<<<<

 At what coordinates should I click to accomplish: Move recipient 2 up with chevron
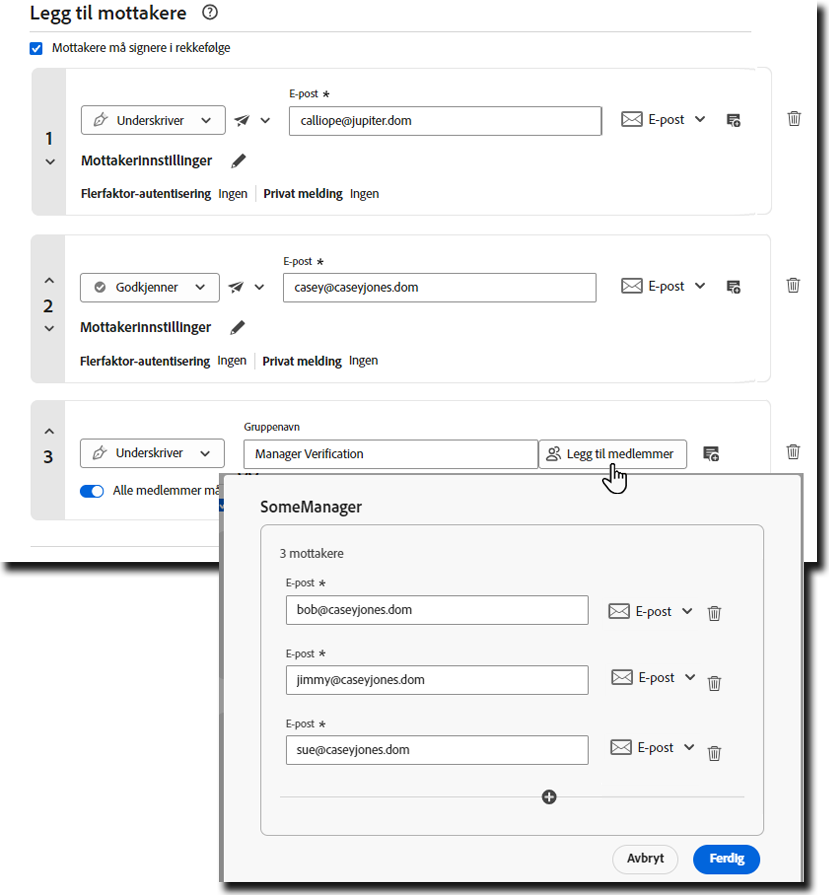pos(49,281)
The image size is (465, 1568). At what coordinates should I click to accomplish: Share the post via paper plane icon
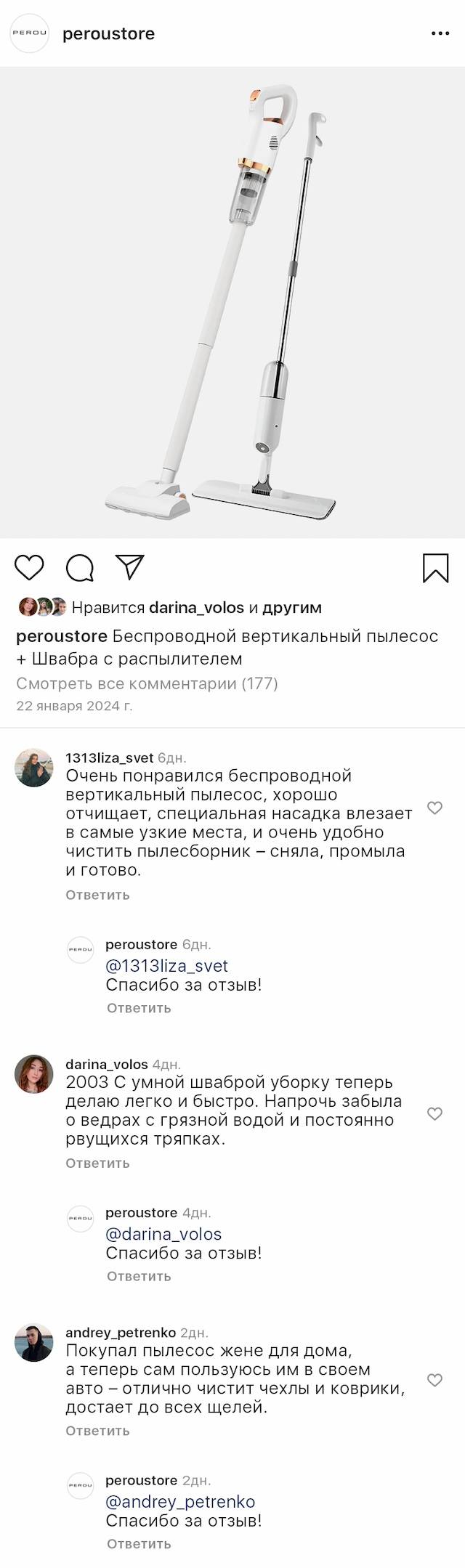130,566
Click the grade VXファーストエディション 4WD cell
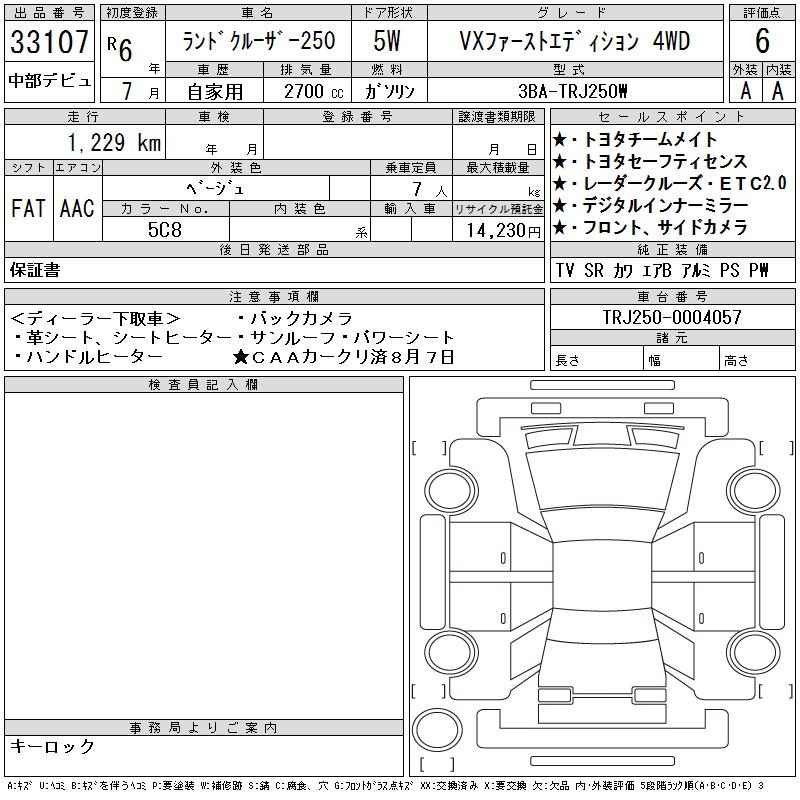This screenshot has width=800, height=800. [x=576, y=41]
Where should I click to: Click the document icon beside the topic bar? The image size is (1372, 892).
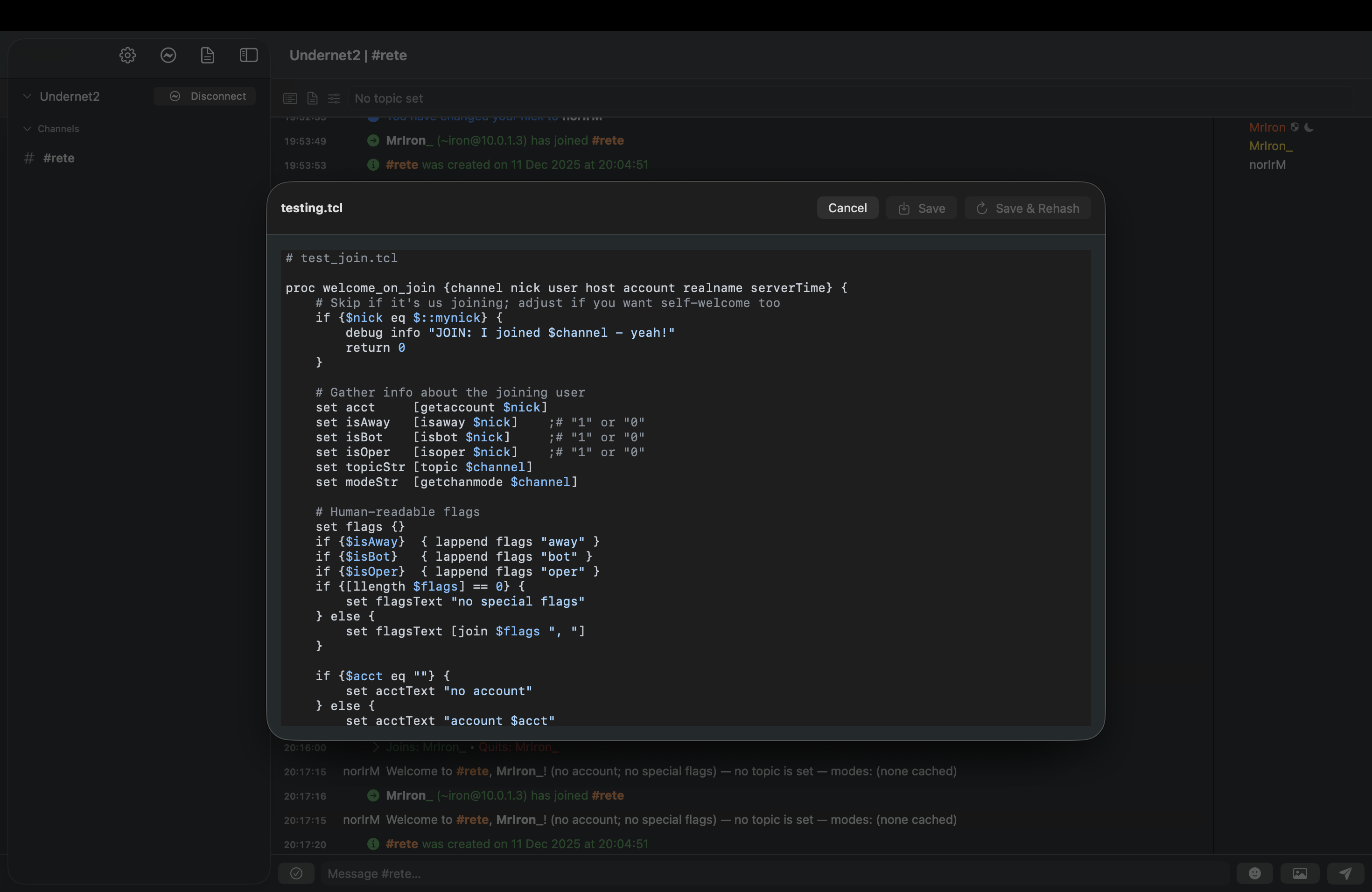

>>>>

▸ **WHAT THE TASK ASKS**: Copy out the data above word for word, leaving out the pictures.

▸ **TASK RESULT**:
 At what coordinates should I click to accomplish: Move recipient 2 up with chevron
pos(49,281)
The image size is (465, 1568). At what coordinates should I click to accomplish: Share the post via paper plane icon
130,566
Click the grade VXファーストエディション 4WD cell
This screenshot has width=800, height=800. [x=576, y=41]
Where should I click to: Click the document icon beside the topic bar? The image size is (1372, 892).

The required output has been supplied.